Já deve estar em marcha o do jovem que matou a tiro o CEO de uma seguradora em Nova Iorque e na fase final o dedicado à mulher que fez história em França ao tornar público o julgamento do marido e mais 50 homens por a violarem ao longo de vários anos, enquanto era drogada e ‘emprestada’ por ele.
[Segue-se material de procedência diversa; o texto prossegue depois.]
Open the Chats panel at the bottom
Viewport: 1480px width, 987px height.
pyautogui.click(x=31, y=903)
Ex-marido agora, mas com incrível nuance: Gisèle divorciou-se de Dominique e ficou com o nome de solteira, mas não só abdicou do anonimato, como avançou para o Mundo com o apelido dele: Pelicot.
Foi considerado culpado de ter violado a mulher, de a ter sedado e de a ter entregue a dezenas de homens, filmando-a, durante dez anos; todos os 50 arguidos condenados
Como disse, «a vergonha tem de passar para o outro lado». Os 51 foram condenados por violação ou abuso sexual, com o marido a levar os 20 anos de pena máxima.
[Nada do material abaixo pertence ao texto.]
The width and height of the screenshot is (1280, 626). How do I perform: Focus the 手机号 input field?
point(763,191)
Quem está na mesma plataforma com o documentário 'Diário das Campeãs', e também deu caras e nomes, são as jogadoras da seleção feminina de Espanha, que viram a conquista inédita do Mundial ensombrada por mentiras e manipulações depois de o presidente da federação, Luis Rubiales, ter beijado a avançado Jenni Hermoso no pódio, após comportamento condenável junto à rainha de Letizia na bancada, quando agarrou os genitais numa 'cultura de mano' com o selecionador.
Jorge Vilda e as suas competências como treinador, bem como o controlo excessivo sobre as jogadoras, tinham sido colocados em causa por várias jogadoras, a ponto de 15, entre elas Aitana Bonmatí, se recusarem a ir à seleção.
Acusadas de mimadas, umas voltaram, outras não, mas todas têm voz, e têm-na desde que decidiram falar publicamente das desigualdades, como não poder usar o ginásio que era «só» para a seleção masculina, mesmo que não estivesse, longas viagens de autocarro ou voos em maus horários.
O beijo foi a gota de água num problema maior, ainda não concluído: a atual selecionadora, Montse Tomé, é uma das mulheres a aplaudir Rubiales na famosa assembleia em que grita que não se demite, o que acabou por ter de engolir depois de intervenção da FIFA. Nenhum deles foi ouvido, a vergonha passou para o seu lado. A história é delas e os nomes ficam para sempre.